Aktion T4 (German, pronounced [akˈtsi̯oːn teː fiːɐ]) was the postwar designation for a programme of mass murder through involuntary euthanasia in Nazi Germany. The name T4 is an abbreviation of Tiergartenstraße 4, a street address of the Chancellery department set up in the spring of 1940, in the Berlin borough of Tiergarten, which recruited and paid personnel associated with T4. Under the programme certain German physicians were authorized to select patients "deemed incurably sick, after most critical medical examination" and then administer to them a "mercy death" (Gnadentod). In October 1939 Adolf Hitler signed a "euthanasia decree" backdated to 1 September 1939 that authorized Reichsleiter Philipp Bouhler, the chief of his Chancellery, (not the Reich Chancellery Reichskanzlei) and Karl Brandt, Hitler's personal physician, to carry out the killing,

Reich Leader Bouhler and Dr. Brandt are entrusted with the responsibility of extending the authority of physicians, to be designated by name, so that patients who, after a most critical diagnosis, on the basis of human judgment [menschlichem Ermessen], are considered incurable, can be granted mercy death [Gnadentod].

The programme ran officially from September 1939 to August 1941, during which the recorded 70,273 people were killed at various extermination centres located at psychiatric hospitals in Germany and Austria, along with those in occupied Poland. About half of the victims were from church-run asylums.

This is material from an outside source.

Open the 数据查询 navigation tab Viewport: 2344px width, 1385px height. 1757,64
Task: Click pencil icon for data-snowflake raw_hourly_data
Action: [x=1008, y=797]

Several reasons for the programme have been offered, including eugenics, compassion, reducing suffering, racial hygiene, cost effectiveness and pressure on the welfare budget. After the nominal end of the programme, physicians in German and Austrian facilities continued many of the practices of Aktion T4, until the defeat of Germany in 1945. The unofficial continuation of the policy led to additional deaths by medicine and similar means, resulting in 93,521 beds "emptied" by the end of 1941. Technology that was developed under Aktion T4, particularly the use of lethal gas to commit mass murder, was taken over by the medical division of the Reich Interior Ministry, along with personnel who had participated in the development of the technology and later participated in Operation Reinhard. The technology, personnel and techniques developed were instrumental in the implementation of Nazi genocides.